= Directions =
[a] Answer these questions using the comment thread.
(i) Where does Sandra Ruttan look forward to asking John questions on a panel?
(ii) How old was Trace when she first went to her boyfriend's house for dinner?
(iii) What title does Sandra Ruttan give for JA's autobiography?
[b] Return a word-for-word section of the comment thread. Begin at the words "All right, that's" and stop after "JA Konrath said...".

= Page text =
Sandra Ruttan said...

I am soooo looking forward to asking you questions when you're on a panel at Harrogate John.

M. G. Tarquini said...

Um...would it be too forward to admit that I'd like to know which nipple, Stuart? Also, it it hurt to get it done and if it ever pulls?

You know that mental image of JA with the book in front of his you-know-what reminds me of that Howard Stern book, Private Parts. I couldn't even crack the cover on that one for fear of what I'd find between the sheets.

All right, that's my sexual allusion quota for the day.

Trace said...

Sandra, 15 minutes is never enough *grin* And when I was 14 years old I went to my boyfriend's house for dinner for the first time. Somebody said something funny and I sprayed coke all over the table. ALL OVER. Food, some people, everywhere.

Sandra Ruttan said...

Must be an Ontario girl's thing Trace!

JA Konrath said...

I'd need a really big book.

Boy Kim said...

Absorbant underwear ain't so bad.

In the right circumstances of course.

And at my age, 15 minutes might very well qualify as a season's best.

Sandra Ruttan said...

JA, so your autobiography My Words of Wisdom is out then? XO

Kim, what? 15 minutes is the best you can do?

Dear me. May as well not waste the time taking the depends off.

(Extracted records)
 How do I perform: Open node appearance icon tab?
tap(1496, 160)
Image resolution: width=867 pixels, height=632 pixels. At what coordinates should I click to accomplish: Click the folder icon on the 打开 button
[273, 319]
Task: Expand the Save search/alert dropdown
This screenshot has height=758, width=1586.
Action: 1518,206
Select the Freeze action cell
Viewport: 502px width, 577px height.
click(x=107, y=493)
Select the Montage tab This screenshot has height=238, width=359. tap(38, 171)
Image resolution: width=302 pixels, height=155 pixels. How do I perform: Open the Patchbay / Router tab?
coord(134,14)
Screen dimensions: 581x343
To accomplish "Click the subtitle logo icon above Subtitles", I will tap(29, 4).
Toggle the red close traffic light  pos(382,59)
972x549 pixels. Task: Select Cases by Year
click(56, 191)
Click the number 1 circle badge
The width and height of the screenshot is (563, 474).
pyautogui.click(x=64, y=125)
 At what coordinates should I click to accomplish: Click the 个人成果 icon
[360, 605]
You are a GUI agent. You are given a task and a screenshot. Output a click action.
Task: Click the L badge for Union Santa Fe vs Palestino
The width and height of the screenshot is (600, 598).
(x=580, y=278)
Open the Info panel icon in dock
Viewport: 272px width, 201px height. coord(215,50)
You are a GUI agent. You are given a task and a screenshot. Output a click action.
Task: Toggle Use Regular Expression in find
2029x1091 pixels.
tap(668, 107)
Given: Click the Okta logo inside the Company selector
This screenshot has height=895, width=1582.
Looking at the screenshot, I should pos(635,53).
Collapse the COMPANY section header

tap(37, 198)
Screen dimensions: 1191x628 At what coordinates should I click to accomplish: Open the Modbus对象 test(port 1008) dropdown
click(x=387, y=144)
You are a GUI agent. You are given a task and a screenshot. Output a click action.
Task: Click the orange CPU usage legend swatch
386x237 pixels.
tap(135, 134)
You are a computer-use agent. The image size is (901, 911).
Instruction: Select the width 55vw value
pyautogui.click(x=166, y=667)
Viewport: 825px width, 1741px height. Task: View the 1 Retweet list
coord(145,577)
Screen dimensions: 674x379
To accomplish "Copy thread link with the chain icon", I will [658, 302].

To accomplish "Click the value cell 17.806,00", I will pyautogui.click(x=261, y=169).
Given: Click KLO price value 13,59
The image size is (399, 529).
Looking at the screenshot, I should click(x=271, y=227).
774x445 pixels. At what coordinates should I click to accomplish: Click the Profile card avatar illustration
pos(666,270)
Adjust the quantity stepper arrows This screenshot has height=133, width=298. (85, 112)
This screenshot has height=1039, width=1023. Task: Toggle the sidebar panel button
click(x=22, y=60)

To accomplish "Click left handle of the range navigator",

= Exercise responses =
[a]
(i) At Harrogate.
(ii) 14 years old.
(iii) My Words of Wisdom.

[b]
All right, that's my sexual allusion quota for the day.

Trace said...

Sandra, 15 minutes is never enough *grin* And when I was 14 years old I went to my boyfriend's house for dinner for the first time. Somebody said something funny and I sprayed coke all over the table. ALL OVER. Food, some people, everywhere.

Sandra Ruttan said...

Must be an Ontario girl's thing Trace!

JA Konrath said...